===== Page

It Is Truly Amazing that in these days of high technology and “enlightenment” there are still many churches that adhere to the doctrine of a personal devil. They claim that this evil power, along with his angels, was cast down to hell after an aborted rebellion and attempt to take over heaven. With the nether regions of the underworld as their headquarters, the immortal archfiend and his many demons spend their time snatching men’s souls to feed their cruel fires. This whole picture is nonsense and entirely scriptural.

The Bible devil

Yet “the devil” does appear in the Bible, so it would be foolish to ignore the issue. Brother Peter Watkins in his excellent book, “The Devil the Great Deceiver,” put it so well: “We know, of course, that there is no personal, supernatural devil and it is sometimes necessary for us to join issue with those who naively contend that the scriptures teach that this monster exists. But we ourselves are being scriptural if we say that there is no devil at all. Do we seriously imagine that no positive purpose was intended by the inclusion in the New Testament of so many passages concerning the devil? Surely they are designed to teach us something; we must be missing important truths if our only interest in these passages is to explain them away.”

Identification of the devil

Christadelphians have proclaimed for well over a century that the devil is none other than human nature that inherited the propensity to sin from the fall in the garden of Eden. Let’s face it; the truth is that the devil is alive and there is a little bit of him in all of us. It’s that instinct that looks out for number one; that desires luxury and power and fame instead of contentment, fellowship and caring; that secretly smiles when the high-flyer next door finally gets what’s coming to him. It is that part of us that leads us to sin against God and each other. It is the perverse thoughts that arise from that devil within us that lead to problems.

==========
===== The records

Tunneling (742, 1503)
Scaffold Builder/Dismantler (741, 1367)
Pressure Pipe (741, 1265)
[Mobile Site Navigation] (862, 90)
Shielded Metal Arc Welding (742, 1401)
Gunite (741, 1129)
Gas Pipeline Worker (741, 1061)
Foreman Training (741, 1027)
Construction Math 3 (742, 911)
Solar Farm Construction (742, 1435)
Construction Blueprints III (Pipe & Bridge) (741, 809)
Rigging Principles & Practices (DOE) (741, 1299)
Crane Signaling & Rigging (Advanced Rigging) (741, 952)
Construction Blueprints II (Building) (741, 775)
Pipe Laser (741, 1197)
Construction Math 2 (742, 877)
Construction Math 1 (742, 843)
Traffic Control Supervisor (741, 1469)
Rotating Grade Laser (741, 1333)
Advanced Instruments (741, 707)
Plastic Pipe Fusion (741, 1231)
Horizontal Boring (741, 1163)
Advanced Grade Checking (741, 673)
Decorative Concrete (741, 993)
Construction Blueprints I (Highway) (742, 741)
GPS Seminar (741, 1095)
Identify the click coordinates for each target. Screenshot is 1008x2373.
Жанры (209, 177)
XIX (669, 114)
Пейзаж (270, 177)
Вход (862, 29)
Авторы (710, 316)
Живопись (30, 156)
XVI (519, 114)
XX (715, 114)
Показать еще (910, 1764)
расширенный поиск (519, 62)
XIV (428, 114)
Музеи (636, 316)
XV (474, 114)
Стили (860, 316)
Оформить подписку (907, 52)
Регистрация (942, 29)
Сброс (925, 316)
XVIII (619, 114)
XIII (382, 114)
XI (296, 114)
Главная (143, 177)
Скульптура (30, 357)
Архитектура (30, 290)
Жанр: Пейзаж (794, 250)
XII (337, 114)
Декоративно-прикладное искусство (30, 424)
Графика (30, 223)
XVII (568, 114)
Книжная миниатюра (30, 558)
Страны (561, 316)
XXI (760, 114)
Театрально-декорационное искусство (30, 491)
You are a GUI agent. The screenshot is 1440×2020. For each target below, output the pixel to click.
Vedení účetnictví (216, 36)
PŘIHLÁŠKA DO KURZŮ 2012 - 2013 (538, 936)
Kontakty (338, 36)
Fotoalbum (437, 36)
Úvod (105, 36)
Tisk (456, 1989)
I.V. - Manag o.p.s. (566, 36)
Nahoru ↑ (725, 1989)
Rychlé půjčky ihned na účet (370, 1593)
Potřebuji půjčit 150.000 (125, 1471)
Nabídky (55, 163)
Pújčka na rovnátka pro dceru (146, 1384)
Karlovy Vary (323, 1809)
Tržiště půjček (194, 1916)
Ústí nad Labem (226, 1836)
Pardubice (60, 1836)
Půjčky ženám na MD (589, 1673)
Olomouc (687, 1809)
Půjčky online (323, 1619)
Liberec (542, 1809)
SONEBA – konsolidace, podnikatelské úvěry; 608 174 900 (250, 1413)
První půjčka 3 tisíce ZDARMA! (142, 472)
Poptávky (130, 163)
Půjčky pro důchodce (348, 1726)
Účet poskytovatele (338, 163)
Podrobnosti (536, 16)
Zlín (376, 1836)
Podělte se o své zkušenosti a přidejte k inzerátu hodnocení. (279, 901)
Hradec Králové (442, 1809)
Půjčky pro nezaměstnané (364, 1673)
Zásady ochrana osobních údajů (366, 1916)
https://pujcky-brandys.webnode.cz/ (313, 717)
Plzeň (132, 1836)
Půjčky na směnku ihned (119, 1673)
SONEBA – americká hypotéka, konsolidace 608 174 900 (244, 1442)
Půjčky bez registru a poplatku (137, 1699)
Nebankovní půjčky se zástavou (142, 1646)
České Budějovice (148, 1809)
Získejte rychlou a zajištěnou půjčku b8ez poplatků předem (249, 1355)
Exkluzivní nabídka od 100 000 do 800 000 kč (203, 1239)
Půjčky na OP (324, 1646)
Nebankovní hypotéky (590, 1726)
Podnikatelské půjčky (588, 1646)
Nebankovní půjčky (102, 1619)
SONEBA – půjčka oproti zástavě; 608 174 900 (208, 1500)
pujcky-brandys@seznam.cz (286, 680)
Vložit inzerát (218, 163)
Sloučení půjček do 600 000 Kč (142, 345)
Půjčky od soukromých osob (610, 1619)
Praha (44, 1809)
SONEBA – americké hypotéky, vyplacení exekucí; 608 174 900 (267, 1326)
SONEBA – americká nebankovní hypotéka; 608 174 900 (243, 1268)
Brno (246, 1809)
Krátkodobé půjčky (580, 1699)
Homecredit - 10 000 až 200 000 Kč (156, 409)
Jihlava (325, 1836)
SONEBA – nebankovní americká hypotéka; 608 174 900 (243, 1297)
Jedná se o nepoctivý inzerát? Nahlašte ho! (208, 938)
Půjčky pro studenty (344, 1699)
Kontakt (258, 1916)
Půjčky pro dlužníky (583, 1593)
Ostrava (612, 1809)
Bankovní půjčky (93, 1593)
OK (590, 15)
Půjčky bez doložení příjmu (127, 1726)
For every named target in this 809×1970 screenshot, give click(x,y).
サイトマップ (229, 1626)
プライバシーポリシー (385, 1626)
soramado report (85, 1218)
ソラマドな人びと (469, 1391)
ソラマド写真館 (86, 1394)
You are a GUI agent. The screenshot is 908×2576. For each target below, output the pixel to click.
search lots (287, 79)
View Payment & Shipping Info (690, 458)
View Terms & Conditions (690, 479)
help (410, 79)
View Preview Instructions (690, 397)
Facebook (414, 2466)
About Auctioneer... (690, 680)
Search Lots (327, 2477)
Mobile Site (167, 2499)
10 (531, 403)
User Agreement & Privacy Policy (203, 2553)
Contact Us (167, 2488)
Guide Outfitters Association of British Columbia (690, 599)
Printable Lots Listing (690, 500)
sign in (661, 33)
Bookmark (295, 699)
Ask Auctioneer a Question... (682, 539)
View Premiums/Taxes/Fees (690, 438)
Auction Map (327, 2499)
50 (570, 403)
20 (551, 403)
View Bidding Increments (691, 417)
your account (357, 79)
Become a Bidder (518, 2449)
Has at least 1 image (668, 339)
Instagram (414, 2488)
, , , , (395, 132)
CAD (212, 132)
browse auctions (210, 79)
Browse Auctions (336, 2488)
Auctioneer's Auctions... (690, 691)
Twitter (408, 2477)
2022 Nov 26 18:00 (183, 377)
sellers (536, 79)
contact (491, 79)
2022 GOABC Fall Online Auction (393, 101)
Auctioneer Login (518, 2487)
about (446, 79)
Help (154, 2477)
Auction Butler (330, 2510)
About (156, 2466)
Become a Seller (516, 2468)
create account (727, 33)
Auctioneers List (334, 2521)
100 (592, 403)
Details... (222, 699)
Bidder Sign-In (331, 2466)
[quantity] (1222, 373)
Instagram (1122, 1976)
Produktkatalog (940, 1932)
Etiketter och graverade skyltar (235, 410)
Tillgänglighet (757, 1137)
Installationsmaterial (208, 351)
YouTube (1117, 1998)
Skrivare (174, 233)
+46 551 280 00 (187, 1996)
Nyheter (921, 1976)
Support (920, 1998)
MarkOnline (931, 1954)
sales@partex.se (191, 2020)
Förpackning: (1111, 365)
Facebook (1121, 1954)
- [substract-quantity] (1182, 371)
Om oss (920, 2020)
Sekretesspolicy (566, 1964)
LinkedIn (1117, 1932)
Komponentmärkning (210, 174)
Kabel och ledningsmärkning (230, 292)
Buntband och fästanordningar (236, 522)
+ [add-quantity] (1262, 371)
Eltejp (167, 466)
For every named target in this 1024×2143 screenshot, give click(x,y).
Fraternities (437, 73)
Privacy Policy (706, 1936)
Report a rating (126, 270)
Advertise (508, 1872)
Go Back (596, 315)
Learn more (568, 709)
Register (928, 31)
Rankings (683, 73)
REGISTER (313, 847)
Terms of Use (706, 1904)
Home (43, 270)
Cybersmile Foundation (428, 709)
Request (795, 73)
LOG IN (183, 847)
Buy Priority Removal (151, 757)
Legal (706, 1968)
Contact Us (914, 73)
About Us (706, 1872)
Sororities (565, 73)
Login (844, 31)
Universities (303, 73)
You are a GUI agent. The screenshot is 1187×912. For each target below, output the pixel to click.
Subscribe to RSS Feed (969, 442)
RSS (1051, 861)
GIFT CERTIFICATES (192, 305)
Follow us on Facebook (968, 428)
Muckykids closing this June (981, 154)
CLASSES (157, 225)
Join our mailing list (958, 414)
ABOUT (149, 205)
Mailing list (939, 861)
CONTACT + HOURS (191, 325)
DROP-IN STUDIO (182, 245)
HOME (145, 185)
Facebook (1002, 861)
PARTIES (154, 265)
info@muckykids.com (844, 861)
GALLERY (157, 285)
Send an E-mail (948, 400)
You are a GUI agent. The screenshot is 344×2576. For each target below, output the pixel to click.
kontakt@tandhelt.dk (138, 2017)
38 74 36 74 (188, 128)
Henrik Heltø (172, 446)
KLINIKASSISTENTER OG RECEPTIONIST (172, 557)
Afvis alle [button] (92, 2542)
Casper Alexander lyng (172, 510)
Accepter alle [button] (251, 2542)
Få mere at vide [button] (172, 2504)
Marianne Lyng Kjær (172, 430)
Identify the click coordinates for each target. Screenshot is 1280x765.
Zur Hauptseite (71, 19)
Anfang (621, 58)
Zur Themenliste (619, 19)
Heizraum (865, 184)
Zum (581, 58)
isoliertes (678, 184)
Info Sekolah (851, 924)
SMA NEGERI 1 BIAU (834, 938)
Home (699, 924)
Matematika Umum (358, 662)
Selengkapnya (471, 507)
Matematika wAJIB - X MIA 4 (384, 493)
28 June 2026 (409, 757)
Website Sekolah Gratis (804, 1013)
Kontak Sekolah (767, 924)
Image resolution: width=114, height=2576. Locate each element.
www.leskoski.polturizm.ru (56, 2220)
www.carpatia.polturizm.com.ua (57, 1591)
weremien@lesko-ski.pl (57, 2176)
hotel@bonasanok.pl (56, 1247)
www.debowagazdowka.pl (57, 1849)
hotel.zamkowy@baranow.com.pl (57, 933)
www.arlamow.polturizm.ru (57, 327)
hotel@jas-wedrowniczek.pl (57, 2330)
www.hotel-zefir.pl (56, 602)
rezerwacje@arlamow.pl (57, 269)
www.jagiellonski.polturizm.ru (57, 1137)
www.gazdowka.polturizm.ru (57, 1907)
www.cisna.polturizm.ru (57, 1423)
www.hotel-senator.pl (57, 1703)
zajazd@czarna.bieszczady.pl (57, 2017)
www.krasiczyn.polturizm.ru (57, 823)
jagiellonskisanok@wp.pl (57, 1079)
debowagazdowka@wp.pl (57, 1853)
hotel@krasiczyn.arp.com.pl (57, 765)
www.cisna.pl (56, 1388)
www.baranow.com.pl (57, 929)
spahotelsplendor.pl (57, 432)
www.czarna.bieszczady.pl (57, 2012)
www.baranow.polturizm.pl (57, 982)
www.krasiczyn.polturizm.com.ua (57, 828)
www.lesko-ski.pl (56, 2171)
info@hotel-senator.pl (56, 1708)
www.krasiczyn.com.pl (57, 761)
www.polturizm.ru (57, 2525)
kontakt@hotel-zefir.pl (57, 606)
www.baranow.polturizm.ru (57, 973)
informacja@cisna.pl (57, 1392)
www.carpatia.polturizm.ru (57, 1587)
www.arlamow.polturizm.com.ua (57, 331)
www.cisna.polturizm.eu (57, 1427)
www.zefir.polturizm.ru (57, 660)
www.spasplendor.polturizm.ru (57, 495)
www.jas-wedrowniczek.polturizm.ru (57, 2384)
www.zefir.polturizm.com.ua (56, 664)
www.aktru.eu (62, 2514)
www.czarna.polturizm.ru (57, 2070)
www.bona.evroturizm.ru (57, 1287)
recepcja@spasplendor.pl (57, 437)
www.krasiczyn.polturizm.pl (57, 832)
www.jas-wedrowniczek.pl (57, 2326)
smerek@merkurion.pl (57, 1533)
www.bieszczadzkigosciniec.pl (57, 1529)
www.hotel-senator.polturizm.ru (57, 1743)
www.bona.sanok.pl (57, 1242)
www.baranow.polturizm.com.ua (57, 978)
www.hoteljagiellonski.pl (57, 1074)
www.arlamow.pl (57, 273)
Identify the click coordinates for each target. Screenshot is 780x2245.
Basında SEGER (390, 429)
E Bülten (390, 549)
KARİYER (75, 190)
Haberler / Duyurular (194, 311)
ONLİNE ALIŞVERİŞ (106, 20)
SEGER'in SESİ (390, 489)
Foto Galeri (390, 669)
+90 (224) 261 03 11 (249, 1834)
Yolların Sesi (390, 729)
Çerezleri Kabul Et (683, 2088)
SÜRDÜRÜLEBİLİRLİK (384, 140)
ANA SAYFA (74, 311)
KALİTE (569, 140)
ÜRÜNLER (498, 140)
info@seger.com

==========

> _The tasks_:
1. Edit the entries from the first one through the line containing "Construction Math 3 (742, 911)", inclusive, replacing "Foreman Training" with "Supervisor Training" and changing nothing else; return only those lines.
2. Continue the essay on the doctrine of the devil from the point where it stops.
The text and the entries bear no relation to each other.

> _Outputs in order_:
1.
Tunneling (742, 1503)
Scaffold Builder/Dismantler (741, 1367)
Pressure Pipe (741, 1265)
[Mobile Site Navigation] (862, 90)
Shielded Metal Arc Welding (742, 1401)
Gunite (741, 1129)
Gas Pipeline Worker (741, 1061)
Supervisor Training (741, 1027)
Construction Math 3 (742, 911)

2.
“Let no man say when he is tempted, I am tempted of God: for God cannot be tempted with evil, neither tempteth he any man: but every man is tempted, when he is drawn away of his own lust, and enticed” (James 1:13-14). Jesus’ words are definitive in showing that it is a man’s own thoughts and not an external agent that defile him:

There is nothing from without a man, that entering into him can defile him.. .for from within, out of the heart of men, proceed evil thoughts, adulteries, fornication, murders, thefts, covetousness, wickedness, deceit, lasciviousness, an evil eye, blasphemy, pride, foolishness All these evil things come from within, and defile the man (Mark 7:15).

Viewed from this perspective, it is understandable that the apostle Paul cried: “Oh wretched man that I am! Who can deliver me from the body of this death?” For him, as well as for us, the answer could only be: “I thank God through Jesus Christ our Lord” (Rom. 7:24-25).

The writer to the Hebrews declared that the Lord “might destroy him that had the power of death that is, the devil” (Heb. 2:14). Herein lies our hope; Jesus faced the same foe that has defeated us so many times and defeated him soundly through death. By our baptism we figuratively put the old man (sin/devil) in our body to death and now try to serve our Master: “Knowing this, that our old man is crucified with him, that the body of sin might be destroyed, that henceforth we should not serve sin” (Rom. 6:6).

Worrying about the devil

Most of us do not spend a lot of time worrying about the devil or Satan. I submit that we should. Perhaps the reason this personification appears in the Bible is to make us see just how serious is the contest that we face daily. We have an enemy, an adversary who seeks a cause by which he may accuse us before God. This enemy is all the worse because we can’t run and hide; he is within us.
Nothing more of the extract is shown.